▶ Problem requirements:
Pick out every line in the data below that contains the word "Switch", and copy each one in full.

▶ Raw records:
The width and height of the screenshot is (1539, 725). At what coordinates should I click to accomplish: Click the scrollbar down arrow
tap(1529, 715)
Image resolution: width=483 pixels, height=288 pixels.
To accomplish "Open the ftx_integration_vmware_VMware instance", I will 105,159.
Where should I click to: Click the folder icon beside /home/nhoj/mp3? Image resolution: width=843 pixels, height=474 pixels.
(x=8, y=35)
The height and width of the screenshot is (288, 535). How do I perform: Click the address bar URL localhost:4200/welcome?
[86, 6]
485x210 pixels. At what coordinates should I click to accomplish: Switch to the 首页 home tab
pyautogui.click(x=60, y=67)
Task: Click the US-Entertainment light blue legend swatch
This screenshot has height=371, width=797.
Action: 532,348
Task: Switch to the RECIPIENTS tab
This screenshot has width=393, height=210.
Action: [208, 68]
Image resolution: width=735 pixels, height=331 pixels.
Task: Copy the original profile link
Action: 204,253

▶ Written answer:
485x210 pixels. At what coordinates should I click to accomplish: Switch to the 首页 home tab
Task: Switch to the RECIPIENTS tab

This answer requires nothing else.